Language, IQ and firstborns

For the past couple of decades, I’ve come in and out of contact with articles saying that firstborn children tend to have better verbal skills, on average, than their younger siblings. This, of course, gelled with my own experience as a preternaturally linguistic firstborn child — my mother recorded my early verbal expressions faithfully, reporting that I had managed to come up with an eleven-word sentence at something like 18 months. Or maybe 20. Frankly, I do not remember.

Recently, I’ve been watching my niece, who will be 19 months old on Friday. She is the first, and for a couple of weeks more, only, child. I’ve been watching how she will bring her books, one by one, to her Daddy on his days off (or her Mama any other day), and sit by him while he asks her to point to the ball or the pig or the hat. She likes these games, and seems to understand that they are symbols of objects in the real world. She repeats the words. She knows how genitive case works: she picks up the checkbook when we are alone in the house and says “Daddy’s.” She finds my mother’s green throw blanket and tells me: “Mimi’s.” She knows how to make sentences using “it’s” both in the abstract and the concrete. “Oh! It’s cold,” she will say when we step outside and the chill of winter hits us. “It’s Samah,” she will say, pointing to my brother Samuel as he comes in.

When we explore the kitchen, she knows which cups are for “water” and which cups are for “coffee.” She likes to smell the coffee in the morning, and dip her finger in for a taste. Her world consists primarily of adults who give her their undivided intellectual attention, or at least a running commentary on what things are and how they work. She seems to have a head start on language comprehension, which may continue even after the new baby arrives.

Seeing all of this, I wanted to research again the correlation between firstborn children and verbal skills. What I found was that, on average, firstborns have higher IQs than their younger siblings. Not by a huge amount… a whole 3% more than the second-born, and 4% more than the third-born… but the edge seems to come from the way they are raised. Firstborns also have a tendency to excel academically and find positions in management, which may have less to do with their actual intelligence than it does with their attitude about their place in the world. My sister, who is almost two and a half years younger than me, was physically almost as big as I was for a large portion of our childhood (she eventually became bigger) and she was fearless in ways that I was not. Samuel, over five years younger than me, was so aggressive that he would tackle anything in his path, including me, just for the fun of it. When he was about three, he permanently damaged his upper lip because he was chasing me around the back yard, and I sprang up on the deck to evade him, which he mistakenly believed he could do as well.

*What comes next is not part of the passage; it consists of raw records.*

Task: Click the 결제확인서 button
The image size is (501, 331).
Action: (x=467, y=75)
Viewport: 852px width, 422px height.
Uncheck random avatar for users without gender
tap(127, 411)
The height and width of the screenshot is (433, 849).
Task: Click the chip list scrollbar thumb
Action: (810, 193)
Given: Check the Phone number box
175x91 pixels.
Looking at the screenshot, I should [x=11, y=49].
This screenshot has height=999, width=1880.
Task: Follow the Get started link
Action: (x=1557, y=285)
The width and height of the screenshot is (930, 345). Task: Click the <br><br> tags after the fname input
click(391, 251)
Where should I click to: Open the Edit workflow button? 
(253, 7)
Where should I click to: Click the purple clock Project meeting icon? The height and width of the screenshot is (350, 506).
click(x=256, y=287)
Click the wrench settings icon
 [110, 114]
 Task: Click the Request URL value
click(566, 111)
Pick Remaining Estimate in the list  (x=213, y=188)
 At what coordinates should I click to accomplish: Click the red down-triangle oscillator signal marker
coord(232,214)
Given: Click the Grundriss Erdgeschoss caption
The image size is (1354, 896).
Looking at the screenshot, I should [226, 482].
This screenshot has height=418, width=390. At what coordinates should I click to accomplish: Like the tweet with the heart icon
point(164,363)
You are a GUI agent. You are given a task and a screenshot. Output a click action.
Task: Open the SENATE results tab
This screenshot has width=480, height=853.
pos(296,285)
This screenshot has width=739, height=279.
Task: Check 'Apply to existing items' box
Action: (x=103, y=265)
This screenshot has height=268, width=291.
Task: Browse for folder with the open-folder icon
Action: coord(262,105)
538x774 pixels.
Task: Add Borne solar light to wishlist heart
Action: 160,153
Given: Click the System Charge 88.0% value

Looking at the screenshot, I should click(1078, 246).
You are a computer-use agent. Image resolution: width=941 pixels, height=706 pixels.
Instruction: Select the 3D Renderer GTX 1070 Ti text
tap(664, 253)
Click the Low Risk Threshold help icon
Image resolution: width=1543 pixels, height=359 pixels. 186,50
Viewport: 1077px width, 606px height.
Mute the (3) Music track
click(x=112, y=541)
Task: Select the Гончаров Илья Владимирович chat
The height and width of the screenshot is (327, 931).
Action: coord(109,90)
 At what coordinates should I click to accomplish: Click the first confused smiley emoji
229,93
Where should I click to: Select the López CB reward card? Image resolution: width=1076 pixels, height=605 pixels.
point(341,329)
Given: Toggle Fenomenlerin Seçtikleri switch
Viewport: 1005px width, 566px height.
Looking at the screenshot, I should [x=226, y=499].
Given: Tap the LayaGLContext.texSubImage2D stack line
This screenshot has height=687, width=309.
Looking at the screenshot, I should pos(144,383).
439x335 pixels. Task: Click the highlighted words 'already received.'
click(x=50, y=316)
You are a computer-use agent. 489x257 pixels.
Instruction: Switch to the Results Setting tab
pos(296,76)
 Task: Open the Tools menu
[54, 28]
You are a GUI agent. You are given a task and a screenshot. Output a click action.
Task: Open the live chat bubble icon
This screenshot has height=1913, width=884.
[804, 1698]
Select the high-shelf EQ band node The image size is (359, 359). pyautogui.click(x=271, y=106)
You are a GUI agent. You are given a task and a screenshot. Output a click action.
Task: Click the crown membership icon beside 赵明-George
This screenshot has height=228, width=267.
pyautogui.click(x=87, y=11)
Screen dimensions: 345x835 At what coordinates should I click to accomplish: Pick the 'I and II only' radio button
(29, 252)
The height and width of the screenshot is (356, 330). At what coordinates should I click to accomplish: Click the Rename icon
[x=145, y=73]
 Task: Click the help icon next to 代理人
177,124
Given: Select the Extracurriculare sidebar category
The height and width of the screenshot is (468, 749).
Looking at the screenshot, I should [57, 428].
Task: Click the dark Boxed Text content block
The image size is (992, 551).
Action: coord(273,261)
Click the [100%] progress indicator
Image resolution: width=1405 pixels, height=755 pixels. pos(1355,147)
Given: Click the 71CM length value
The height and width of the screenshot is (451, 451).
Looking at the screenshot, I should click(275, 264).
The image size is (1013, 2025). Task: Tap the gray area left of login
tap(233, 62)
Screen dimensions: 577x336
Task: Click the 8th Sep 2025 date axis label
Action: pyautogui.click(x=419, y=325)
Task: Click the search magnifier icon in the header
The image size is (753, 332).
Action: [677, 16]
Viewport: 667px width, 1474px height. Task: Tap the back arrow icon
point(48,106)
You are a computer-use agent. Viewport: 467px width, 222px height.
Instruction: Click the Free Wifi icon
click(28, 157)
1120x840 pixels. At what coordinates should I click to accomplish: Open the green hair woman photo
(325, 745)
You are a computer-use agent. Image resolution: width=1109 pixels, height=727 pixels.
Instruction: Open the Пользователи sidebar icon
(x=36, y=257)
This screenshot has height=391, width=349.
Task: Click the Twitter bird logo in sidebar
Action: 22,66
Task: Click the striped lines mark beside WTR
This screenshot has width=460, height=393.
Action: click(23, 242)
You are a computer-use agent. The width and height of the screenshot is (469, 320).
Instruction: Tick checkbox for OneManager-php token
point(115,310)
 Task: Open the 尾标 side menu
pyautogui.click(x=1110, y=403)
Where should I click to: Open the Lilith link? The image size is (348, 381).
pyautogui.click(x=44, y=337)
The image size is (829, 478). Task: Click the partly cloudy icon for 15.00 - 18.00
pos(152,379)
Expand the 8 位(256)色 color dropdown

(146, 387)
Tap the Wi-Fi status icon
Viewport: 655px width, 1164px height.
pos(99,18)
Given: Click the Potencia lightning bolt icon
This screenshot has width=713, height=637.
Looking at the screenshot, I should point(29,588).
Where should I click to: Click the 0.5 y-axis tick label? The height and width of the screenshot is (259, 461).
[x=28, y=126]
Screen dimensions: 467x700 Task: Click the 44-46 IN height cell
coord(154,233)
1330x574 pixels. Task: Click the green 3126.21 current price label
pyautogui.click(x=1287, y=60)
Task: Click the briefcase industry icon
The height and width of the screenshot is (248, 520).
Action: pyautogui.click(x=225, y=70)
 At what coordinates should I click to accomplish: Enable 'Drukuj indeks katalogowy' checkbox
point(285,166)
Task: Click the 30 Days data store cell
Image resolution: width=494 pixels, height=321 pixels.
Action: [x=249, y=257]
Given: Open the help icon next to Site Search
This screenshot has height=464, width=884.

They could be little hellions, both of them, and they often banded together to challenge me. So I had to outsmart them. I had to impress upon them (however disingenuously) that I was vastly superior, and that no amount of trying would ever result in my downfall. However, I had to do this in a way that would not be suspect, such as writing plays for us all and making them take the less interesting roles. I had to think defensively, and I got good at climbing trees at rapid speed to avoid being sprayed with the garden hose. I also got really good at being boring; reading and rolling my eyes at them until they left me alone. By the time Daniel and Isaiah came along, I was old enough to mother them, teach them how to read and write fiction, and give them all advice on fashion (white tennis shoes look like toilets on your feet and no, that a bent staple around your ear does not pass for an earring), whether they paid attention or not.

I left home shortly after turning 18, and stepped into the world of non-homeschooling, where my classmates were my own age and older. I expected things to be challenging because of this, but overall, my upbringing blended pretty well into the next phases of life. In my eight years of undergrad and grad school, I got one B. Otherwise, it was fifteen semesters of 4.0s. Not because I was a genius, but because I had trained myself to be patient, to be studious, to be creative, and to be nimble. And also, probably, because I expected to do pretty well in spite of the fact that I had decent competition. Since then, I have been relatively lucky in my professional life. Perhaps nothing, though, set me on these paths so much as the fact that I was born first, into the family I was born into. It’s an interesting thing to contemplate.

3 thoughts on “Language, IQ and firstborns

  1. I went to four schools total to get my grad and undergrad(s), but I have wondered if I had gone to e.g. an Ivy-League school what my GPA would have been. I doubt it would have been a 4.0.